Jakarta, 16/5 (ANTARA) - Rektor Universitas Paramadina Anies Baswedan mengatakan bahwa pemerintah perlu menerapkan penilaian kejujuran di sekolah-sekolah, pada Kamis di gedung Mahkamah Konstitusi, Jakarta.

"Pemerintah perlu menerapkan sistem penilaian kejujuran untuk sekolah. Jadi sekolah yang tingkat kejujurannya tinggi akan mendapat insentif sedang yang tingkat kejujurannya masih rendah didorong untuk memperbaiki diri," kata Anies di sela-sela acara pemberian apresiasi untuk ibu Siami oleh Koalisi Masyarakat Pendukung Kejujuran.

Acara yang dihadiri oleh tokoh-tokoh seperti Todung Mulya Lubis, Bambang Harymurti, Ramadhan Pohan, Imam Prasojdo, Yenny Wahid dan Fahmi Idris itu diselenggarakan untuk mengapresiasi tindakan Siami (38) yang mengungkapkan upaya kecurangan Ujian Nasional di SDN Gadel II, Tandes, Surabaya tempat anaknya Alif Ahmad Maulanda (13) bersekolah.

"Saat ini yang jujur tidak lulus sementara yang tidak jujur malah lulus, artinya sistem memberikan insentif kepada yang tidak jujur dan disintensif kepada yang jujur," ungkap Anies lagi.

Ia menilai bahwa ujian masih diperlukan oleh sekolah namun mekanisme pengukuran perlu diperbaiki.

"Pengukuran penting untuk mengetahui kinerja sekolah namun masalahnya pengukuran itu hanya ditujukan untuk anak dan hanya menjadi tanggung jawab anak, seharusnya guru atau sekolah juga dinilai dan tanggung jawab diberikan pula kepada guru, sekolah hingga dinas pendidikan," jelas Anies.

Anies mengatakan bahwa sistem pendidikan saat ini hanya menilai hasil dan bukan proses.

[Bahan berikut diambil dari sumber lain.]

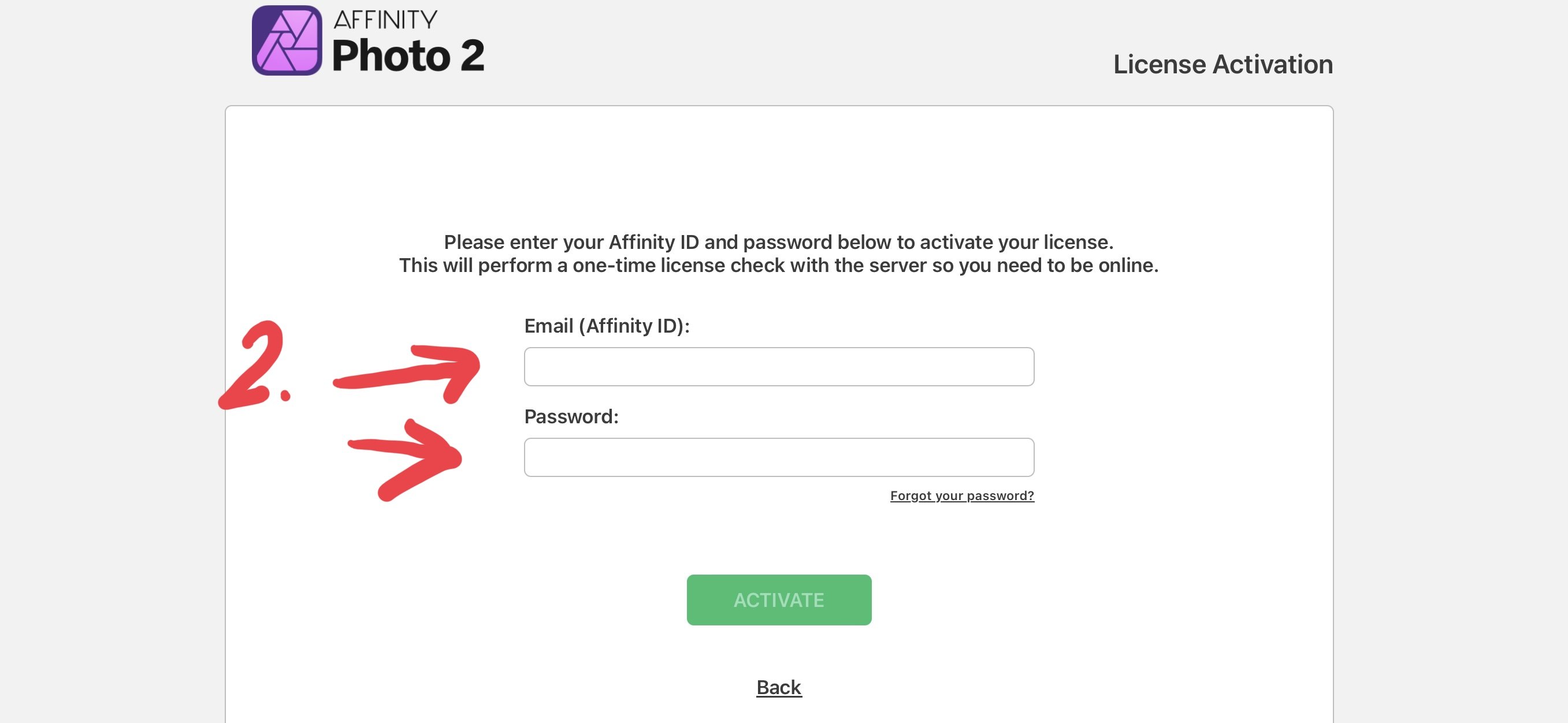Open the Forgot your password? link
Image resolution: width=1568 pixels, height=723 pixels.
[x=962, y=495]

"Dalam sistem pendidikan yang terpenting seharusnya bukan nilai akhir melainkan proses pendidikan itu sendiri, termasuk juga kejujurang yang sesungguhnya tidak bisa diajarkan tapi dicontohnya mulai dari rumah masing-masing," ujar pria yang menggagas "Indonesia Mengajar", program yang mengirimkan guru-guru muda ke sekolah-sekolah di daerah terpencil di Nusantara selama satu tahun.

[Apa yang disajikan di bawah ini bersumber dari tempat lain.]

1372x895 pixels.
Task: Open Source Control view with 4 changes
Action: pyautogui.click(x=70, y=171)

Selain para tokoh, dalam acara tersebut hadir pula Handaru Wijatmiko orangtua murid yang juga mengalami diskriminasi karena melaporkan kecurangan di tempat anaknya bersekolah anaknya, satu sekolah percontohan di Jakarta.

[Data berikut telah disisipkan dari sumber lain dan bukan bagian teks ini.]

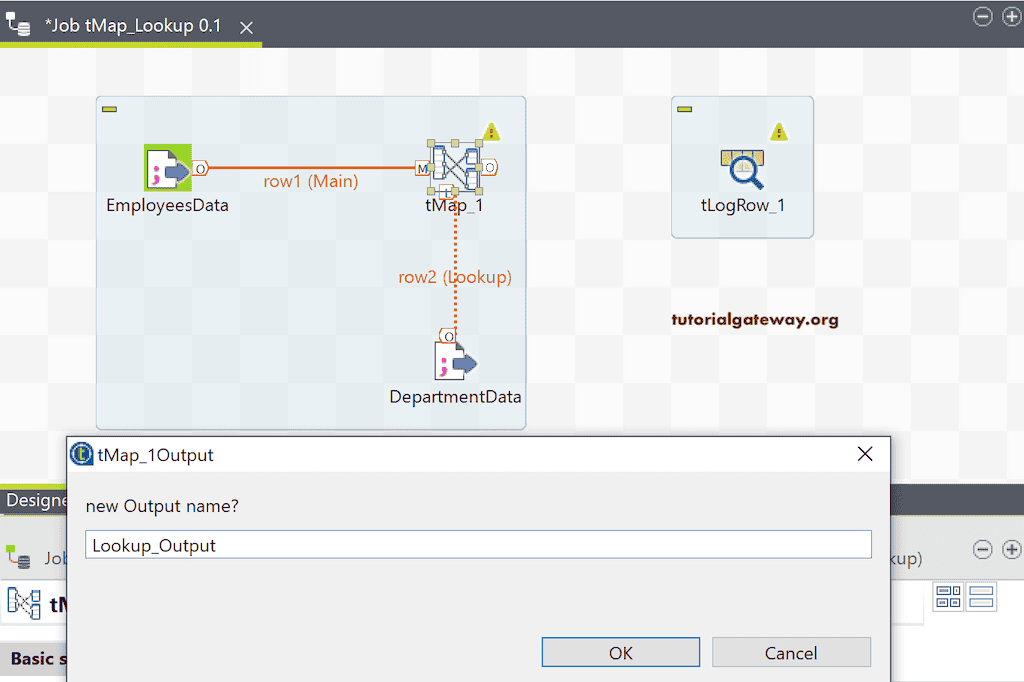Click the warning triangle on tMap_1
The image size is (1024, 682).
491,131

"Anak saya dikirimi surat yang melarangnya untuk mengikuti Ujian Nasional karena saya melaporkan kecurangan yang terjadi di sekolahnya," kata ayah Arya Bismark Adhie itu.

Akibat selanjutnya, Arya harus pindah sekolah dan hubungan dengan teman-temannya pun menjadi renggang. Handaru mengaku ada empat orangtua lain dari sekolah yang sama dengan Arya dan mengalami nasib serupa. Mereka terpaksa memindahkan anak-anaknya ke sekolah lain.

Bentuk kelanjutan dari acara apresiasi itu menurut Bambang Harymurti sebagai salah satu penggagasnya adalah penggalangan dukungan di media sosial dan di kota-kota lain.

"Kami juga mengumpulkan uang untuk ibu Siami untuk pendidikan anaknya atau bila ia dan keluarga membutuhkan rumah," ujar Bambang Harymurti yang juga Direktur Utama PT Tempo Inti Media.

Dalam acara tersebut, Siami memang tidak hadir karena telah kembali ke Surabaya. Panitia merencanakan untuk melakukan "teleconference" dengan Siami.

Kasus kecurangan sendiri mulai mencuat setelah Siami yang mengetahui anaknya diminta oleh seorang guru SDN Gadel II untuk memberikan contekan kepada teman-temannya pada UN. Siami melaporkan kepada kepala sekolah, namun karena tidak direspon maka ia melaporkan kepada dinas pendidikan setempat dan media.

Siami dan keluarga juga mengungsi dari rumah karena sejumlah warga dan wali murid sekolah itu menganggap dia mencoreng nama baik sekolah.